Venomous Rat Regeneration Vendor is ‘a completely solid release’
Rob Zombie fans in Europe are already rocking out to Venomous Rat Regeneration Vendor and USA fans will be able to join them for a global mosh, when the album hits stores and online downloads on April 23. Stereoboard.com offer their analysis of the album which they conclude is “a completely solid release, and the more listens it gets, the more exciting some of the initial favourites become.” To read the review
Rob Zombie – Venomous Rat Regeneration Vendor (Album Review)
by Heather McDaid
Rob Zombie’s fifth solo album is a bit of a split work on first appearances. Abandoning the darkness of his previous album covers – yet keeping his face slap bang on the front – ‘Venomous Rat Regeneration Vendor’ looks more suited to being a 70s hippy-dippy revival, vividly colourful and pop-arty. Though that element seems to reflect the rainbow exuberance of his live shows, the music remains quintessentially sinister, thankfully.
‘Teenage Nosferatu Pussy’ kicks it off with a track suited for arenas, but not in the typical Bon Jovi, soaring ballad way. Chugging guitars, intergalactic nuances – Rob’s vocals root themselves in their gravelly undertones. Surrounding Ginger Fish’s brash drums, there is a lull perfectly suited for the crowd to shout, holler or woo accordingly. It trudges through the song with his usual lethargic drawl, with a nice satanic feel to welcome you in. Lovely.
Undoubtedly, the best song title award goes to ‘Ging Gang Gong De Do Gong De Laga Raga’ – opening with a southern slur, it evolves to encompass Zombie’s bombastic swagger in the chorus, tinged with eerie guitars from John 5. And with the best song title comes the opportunity to sing along repetitively – the high point of the track is undoubtedly the four line repeat; Rob Zombie brings a certain quality to what would otherwise seem pure absurdity.

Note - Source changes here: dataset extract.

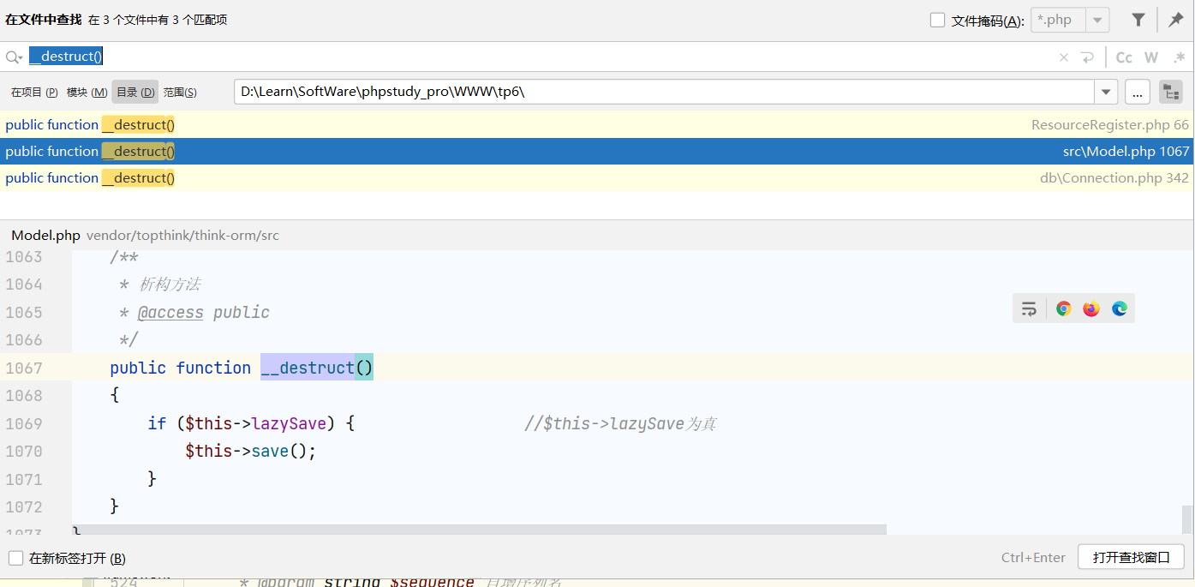
Task: Check the 文件掩码 checkbox
Action: pos(937,19)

‘Lucifer Rising’ steals the show – a fuller track by all accounts, John 5 pummels a huge riff as the track continues at a high pace, Piggy D’s brooding bass acting the strong undertone as the sleek guitar work joins the chorus to verse and back again. One of the most energetic offerings of the album, it’s a fantastic track to sink your teeth into.
And if there’s one thing Rob Zombie can do, it’s horror. ‘The Girl Who Loved The Monsters’ is downright creepy; verses are barely instrumental other than the haunting screams and cries amid other sampling. The chorus remedies this minimalistic haunt by producing a fuller feeling chorus, but it always retains that sinister grasp.
‘Trade In Your Guns’ closes the offering with a screeching crash. Most similar to ‘Lucifer Rising’ in pace and sound quality, this is Rob Zombie and co. heading out on a blaze of glory. You can almost picture them on their Harleys riding down a desert road into the horizon at the end of the movie – this certainly works as a soundtrack for it. Down and dirty, unabashed and unrelenting, it even allows a brief reprise that would work well in a live setting.
‘Venomous Rat Regeneration Vendor’ sees Rob Zombie find a balance of old and new. There’s obvious throwbacks throughout to White Zombie, but the continuation of what he’s been working on for years. This should theoretically please fans old and new as, regardless of your preferential era, this hopes to appease all. It’s a completely solid release, and the more listens it gets, the more exciting some of the initial favourites become. Multiple listens in and ‘Trade In Your Guns’ still screams motorbikes in the sunset. With speculation of the record being turned into a movie already, that’s my pitch for the closing scene.